* **RECORDS TO USE**:
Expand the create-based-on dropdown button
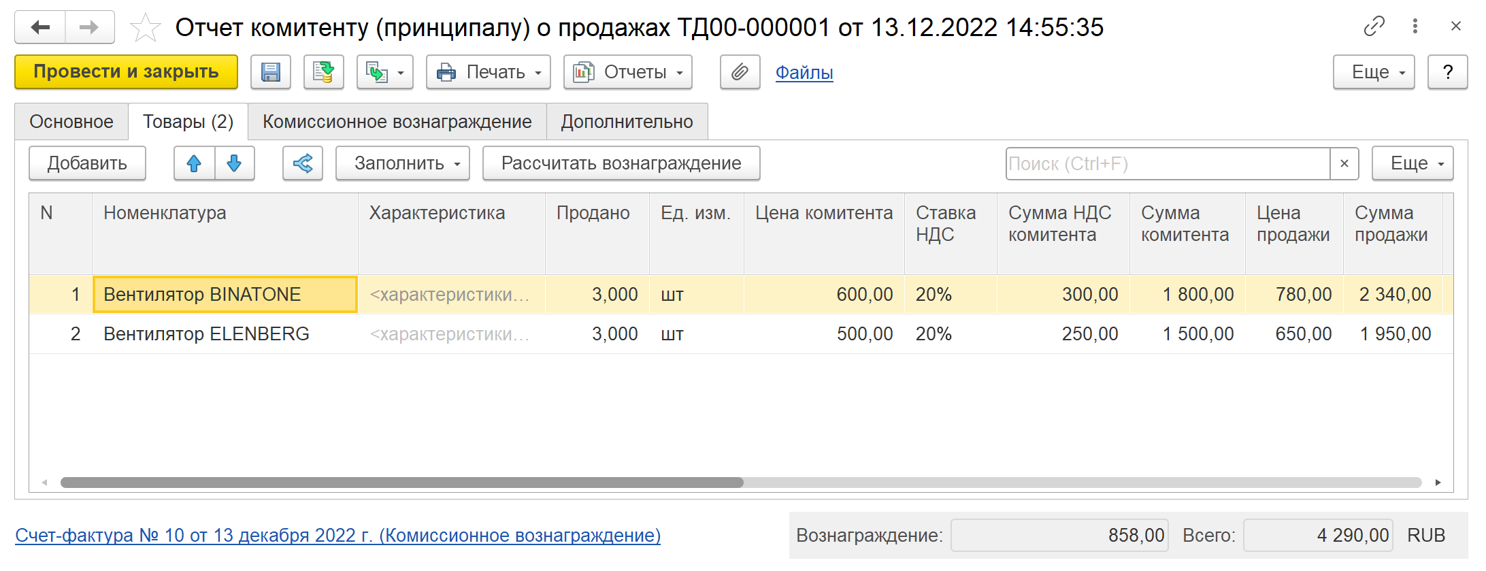This screenshot has height=571, width=1486. coord(384,72)
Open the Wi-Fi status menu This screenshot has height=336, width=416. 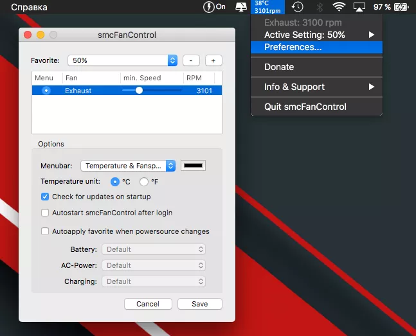click(x=339, y=7)
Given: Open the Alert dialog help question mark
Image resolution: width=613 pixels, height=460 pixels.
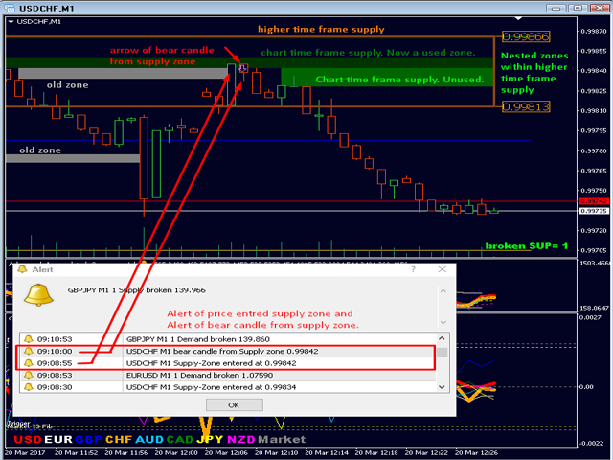Looking at the screenshot, I should tap(413, 269).
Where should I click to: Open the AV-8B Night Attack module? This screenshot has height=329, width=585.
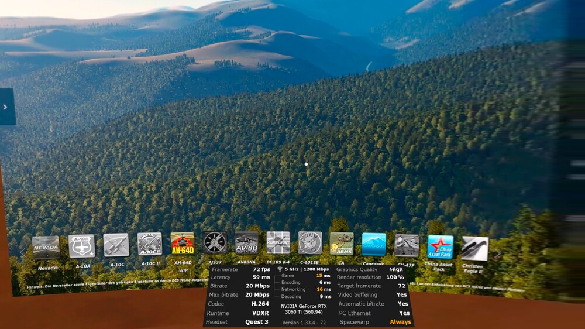[x=247, y=243]
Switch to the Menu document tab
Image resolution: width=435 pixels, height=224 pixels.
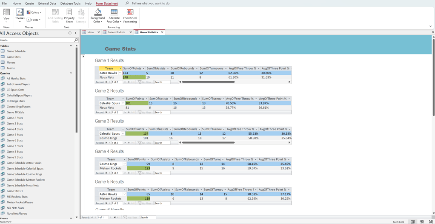tap(90, 32)

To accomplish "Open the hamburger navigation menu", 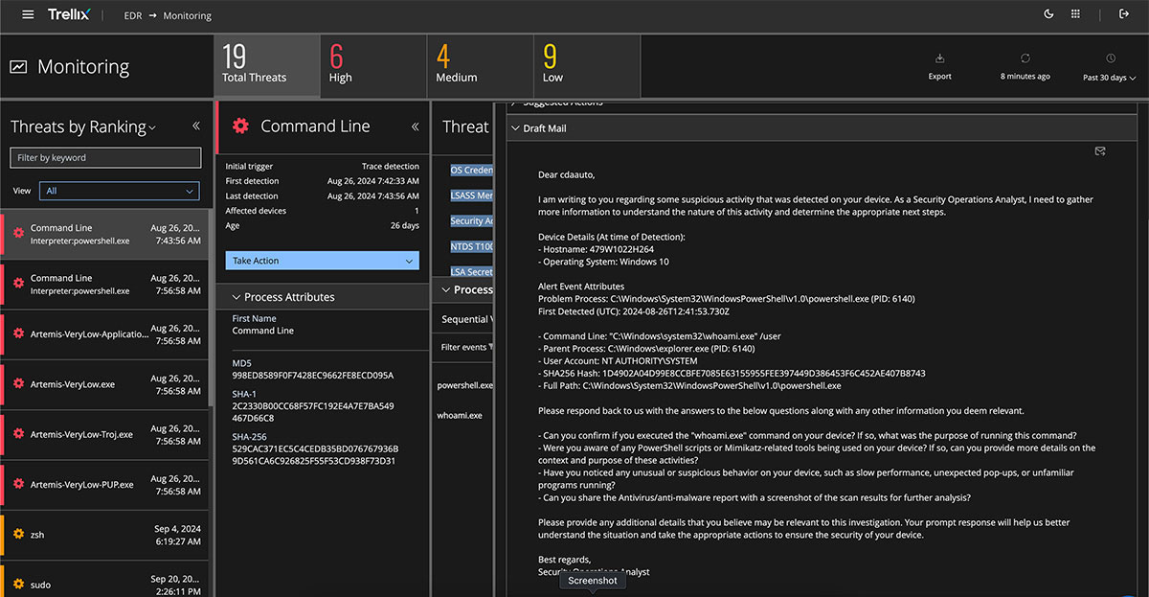I will point(28,14).
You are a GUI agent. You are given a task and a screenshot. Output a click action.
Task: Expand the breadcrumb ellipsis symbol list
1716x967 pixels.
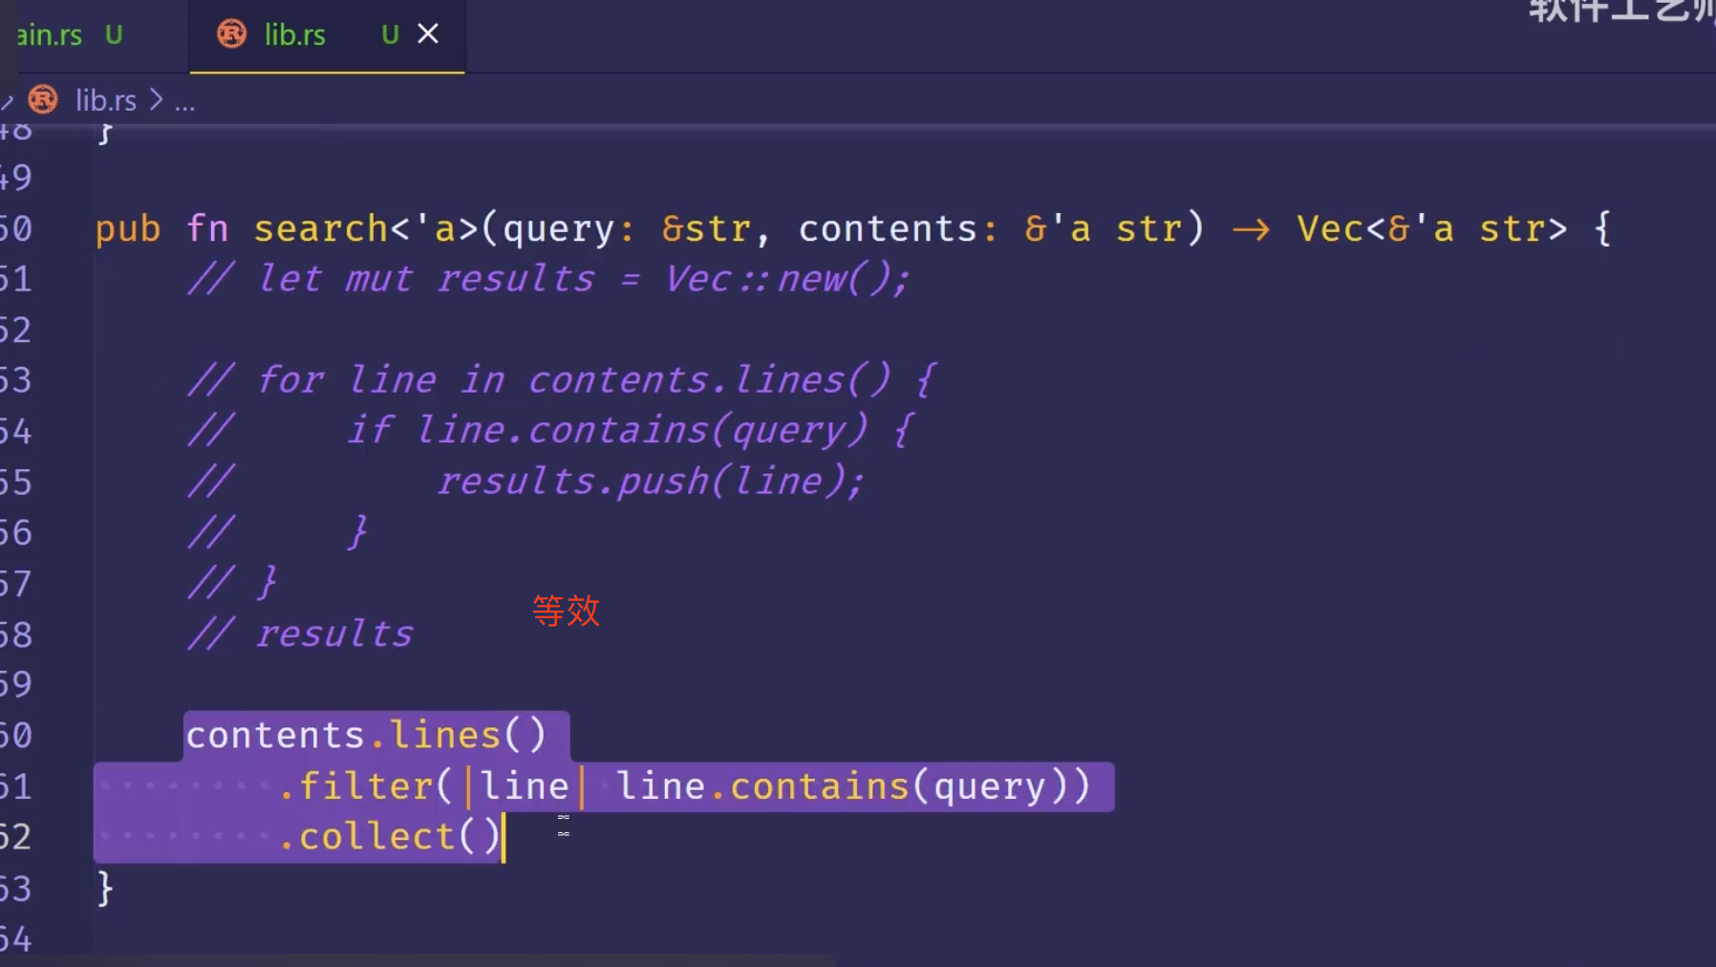point(184,101)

* **ACTION ITEM**: Your answer must be only the lines from the one that holds "You are a GUI" to the end of the listing, each restated word for word, with both ends kept and pictures left out.

* **RESPONSE FOR THIS EXERCISE**:
You are a GUI agent. You are given a task and a screenshot. Output a click action.
Task: Expand the breadcrumb ellipsis symbol list
1716x967 pixels.
point(184,101)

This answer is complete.